GameStop CEO Ryan Cohen is trying to acquire auction site eBay for more than $50 billion, and now the billionaire has listed several GameStop-related items on the platform to help, he says, pay for the buyout.
Cohen is known for trolling and shenanigans, and this is just the latest example. Cohen is seemingly poking fun at the people saying he cannot possibly fund the massively leveraged deal proposal.
“I’m selling stuff on eBay to pay for eBay,” Cohen wrote.
Cohen’s eBay page includes 25 items and each of them includes hand-signed copy of the letter he wrote to eBay’s management proposing his deal and talking about how he will massively cut costs to help make eBay a “legit competitor to Amazon.” These items include GameStop store signs (current highest bid is $10,800), a Halo 3 flag ($910 high bid currently), and a carpet from a GameStop store ($750 right now).
You can visit Cohen’s page on eBay to see all of his listings.
How we got here
Cohen’s unsolicited bid for eBay was officially announced on May 3, though he said in January this year that he was planning to buy a company to help transform GameStop’s business. “It’s ultimately either going to be genius or totally, totally foolish,” he said at the time of his plan.
Now that his plan has been revealed, some key players in the market believe it is indeed foolish. Celebrity investor Michael Burry, a longtime GameStop investor known for profiting from the sub-prime mortgage crisis, recently said he dumped all of his shares after learning that Cohen’s deal for eBay would include lots of debt.
GameStop’s shares jumped on the evening of Friday, May 1 after The Wall Street Journal reported that Cohen was looking to buy eBay. GameStop confirmed the deal proposal–including the big debt–on Sunday, May 3. When the stock market opened on Monday, May 4, GameStop shares dropped. However, the company’s stock value remains ahead of where it was on Friday before the buyout reports emerged.
eBay shares followed a similar pattern, and are also up over the past week followed periods of volatility, sitting at around $107 today. The company’s president and CEO Jamie Iannone recently sold millions of dollars worth of company stock.
GameStop started acquiring shares of eBay in February this year and currently owns about 5% of eBay. Cohen’s proposal is to buy 100% of eBay at $125 per share in cash and stock.
GameStop, as a company, has a market cap of around $12 billion, compared to eBay’s $46 billion. Cohen said he has $20 billion in debt financing from TD Bank to help get the deal done for eBay. GameStop also has about $9 billion in cash on hand. To make up the difference, GameStop could look for outside funding, including from Middle East sovereign wealth funds, reports have said.
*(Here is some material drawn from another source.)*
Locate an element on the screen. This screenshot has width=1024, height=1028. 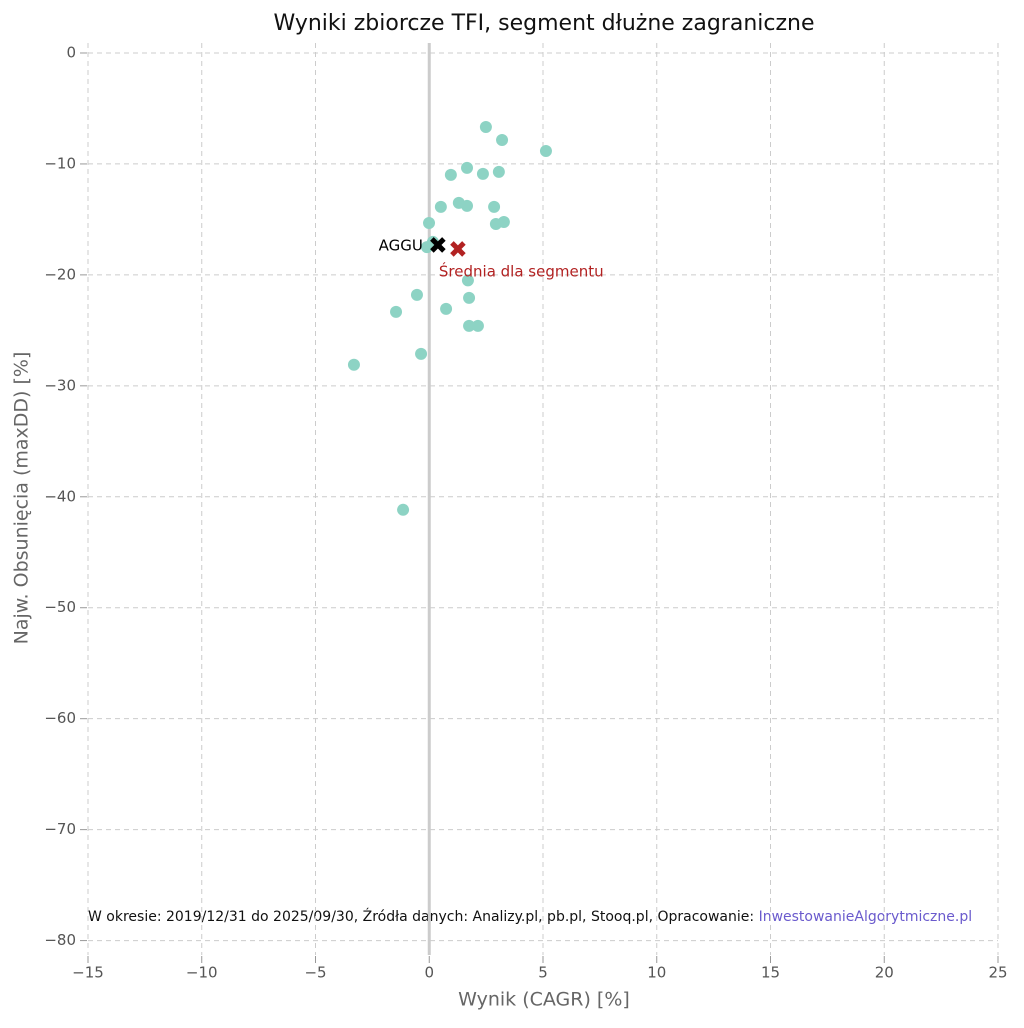
y-tick-label: −70 is located at coordinates (60, 829).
In an interview with CNBC–which featured bizarre moments–Cohen said GameStop could issue more stock to help pay for the proposed buyout of eBay. Cohen later appeared on TBPN and had a much more measured conversation about his proposal to buy eBay, which would include major cost-cutting.
Cohen would become the CEO of the combined company of GameStop and eBay, if the deal comes together. He also said he could pursue a proxy bid for eBay if eBay’s management is not receptive. This would involve Cohen taking his deal directly to shareholders to force the issue.
Cohen would personally stand to benefit in a major way if he can succeed in transforming GameStop’s business into a $100 billion behemoth. Earlier this year, GameStop announced a new compensation package for Cohen that would pay him as much as $35 billion if he can reach certain extremely lofty market value and profitability targets, including reaching a valuation of $100 billion.
People have questioned if Cohen will be able to deliver on his promises to help accelerate eBay’s business if his deal materializes. He does have a history of success in turning businesses around, however, at least from a numbers perspective. Cohen started at GameStop in January 2021, taking the company from an annual $381 million net loss in fiscal 2021 to an annual profit of $418.4 million for the latest fiscal year.
Cohen’s role as GameStop CEO has been controversial, as the billionaire Chewy founder has overseen a dramatic downsizing of the company’s business with layoffs, store closures, and selling off (after previously closing) the iconic gaming magazine Game Informer.
This is just the latest GameStop drama, as many will recall the short squeeze situation in 2021 that sent GameStop’s shares to the moon, minting many millionaires along the way. The events were dramatized in the 2023 movie Dumb Money.